As I say, it is generally accepted that Saab has a more consistently high-quality dealer prep program in the UK than North America. ***All** Saab initial assemblies are done in the EU, right?
There are various combinations of diesels and trims levels made available in the EU which we don't get here, mainly because, in the case of the diesel, our refineries are too dirty and in the case of trim (optional equipment) levels, North Americans are unhappy with basic transportation and generally "trick out" their cars with as many options as are available - and then some.
#362 of 533 Reliability, etc.
Apr 13, 2002 (2:17 pm)
As the former owner of an '89 900S, one of the things that got me down about the car wasn't just the lack of reliability, but also the expense of repairs. I loved the car and the overall quality of materials, but once it went out of warranty, I knew that even if I could live with the various and sundry problems, I couldn't afford to fix them (e.g., $1000 for an engine management chip--that was re-conditioned no less). The parts costs also put my insurance rates through the roof, as they directly affected the collision coverage.
That, however, was all on a pre-GM car. Can anyone tell me if parts costs have gone down on the post-GM cars? I thought I had my heart set on a WRX, but then was enticed by the near-$23,000 stickers I've seen on 9-3 SE's. I know this is the last model year and all before a major revamp, but at that price, I'm having a hard time turning down the idea of a Saab, reliability issues and all. Any thoughts?
Apr 14, 2002 (11:05 am)
I expect we've been paying high parts costs, mostly because of limited production runs compared to the Chevies and Toyotas of this world. That, and currency exchange on Euros and the previously primitive (and therefore costly) shipping and distribution network for parts, now vastly improved through GM's Saab acquisition.

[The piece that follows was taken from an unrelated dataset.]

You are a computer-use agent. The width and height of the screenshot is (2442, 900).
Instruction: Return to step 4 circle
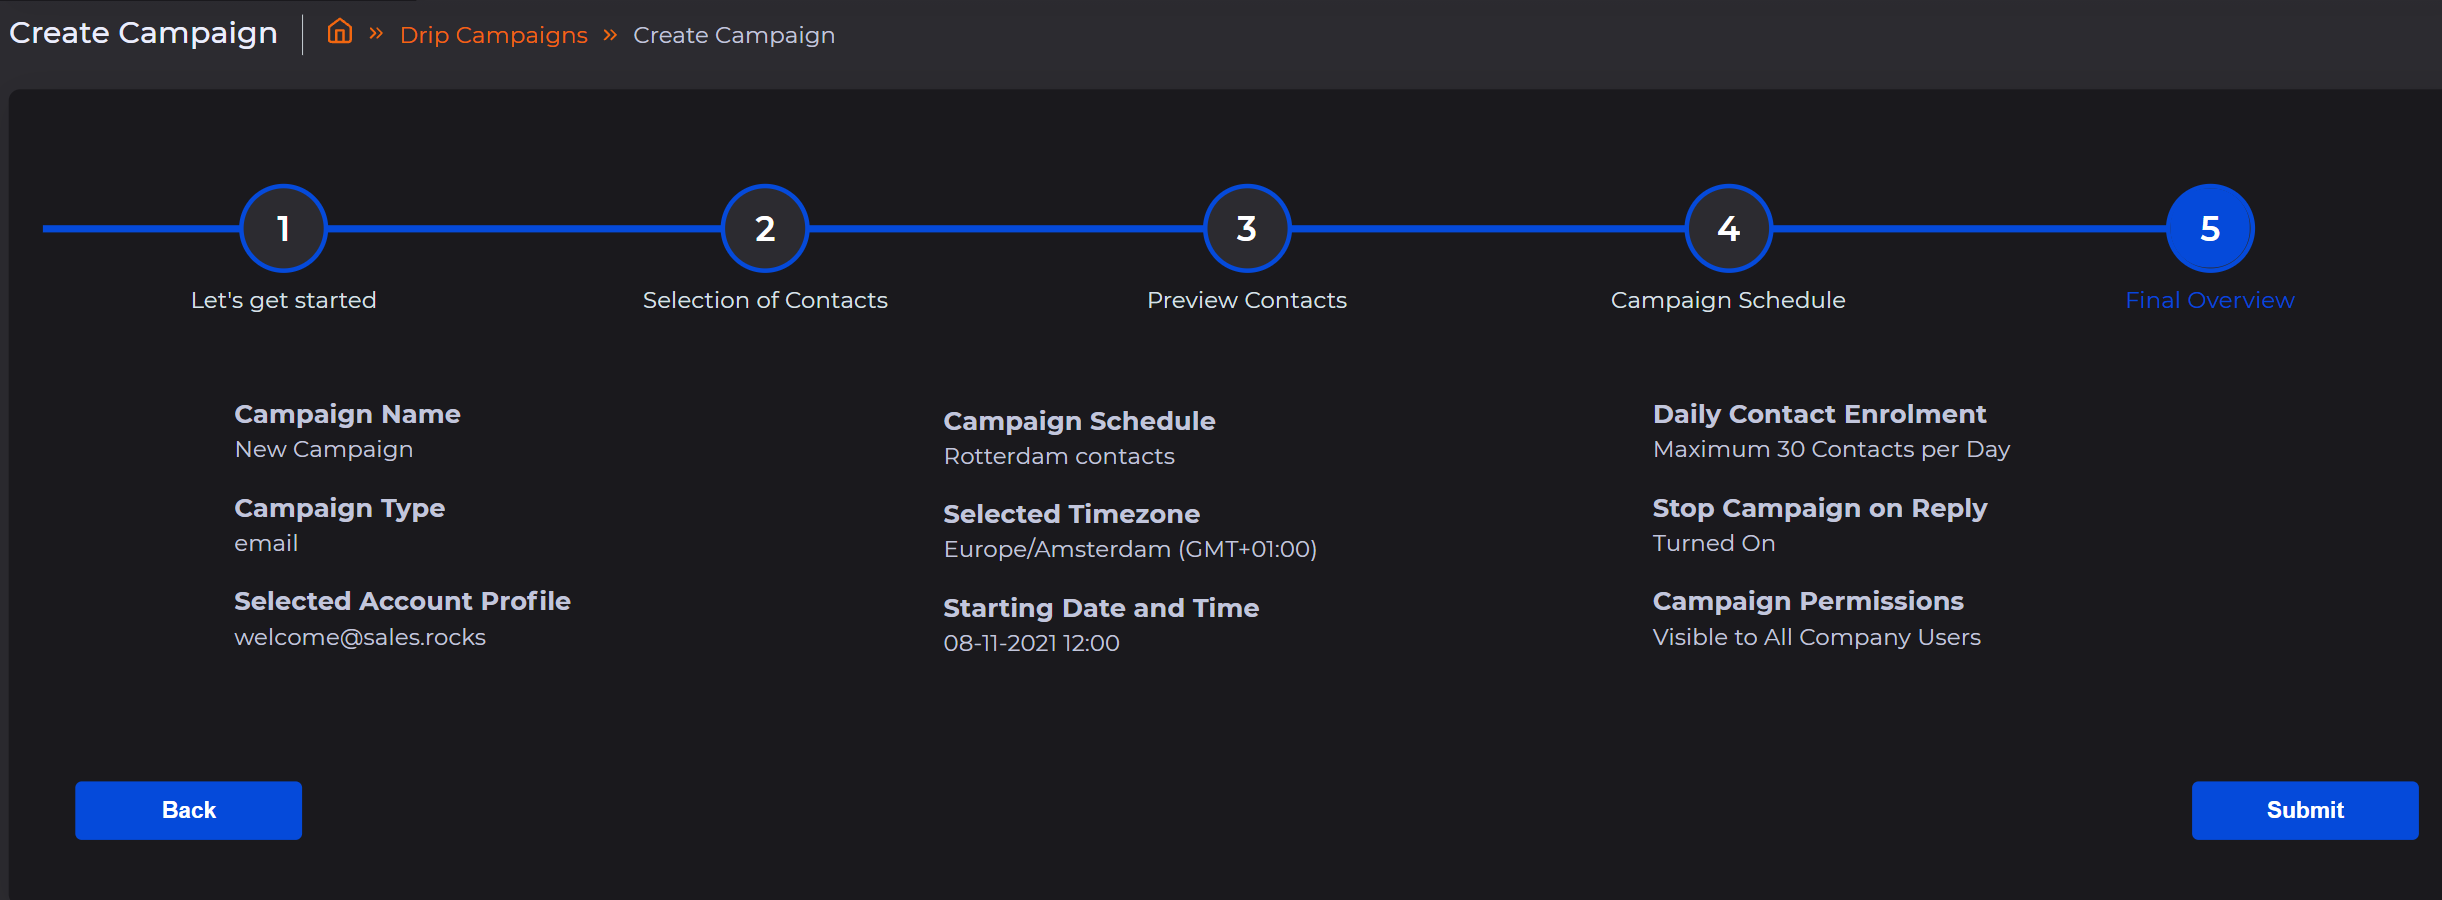tap(1728, 229)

While I don't expect we'll come down to big-volume car parts costs, I don't think we'll remain at BMW cost levels either.
The car I drive is so new, I simply have no way of comparing, since I've done nothing but brakes so far. A muffler, spray pump for the glass-washing system and antenna were all replaced under warranty
- the pump, as it saved much time-consuming tinkering by a GM warrant mechanic.
- the muffler, because in-town driving with frequent shut downs in cold weather traps moisture.
- the antenna, because I hit the garage door with it once and it was never the same after that.
What I do know about the Saab is that it has a reputation for long life, if maintained. Some significant portion of long life maintenance is preventative. So I religiously maintain oil, filter and liquids changeouts and otherwise keep the tires, the body, and interior finishes in more or less pristine shape.
As well, consistent with advice I got from a race car and bus mechanic, I try to 'drive gentle and firm', avoiding hard, abrupt anything, whether it's jarring surfaces, cornering, braking, or constant forcing of the engine and tranny.
It's hard to compare the WRX to the Saab 9-3. The Saab will give you more of almost everything and the image you project is radically different. Most people, for example, still think Saabs cost far more than they really do. And more people see you in your car than in your clothing.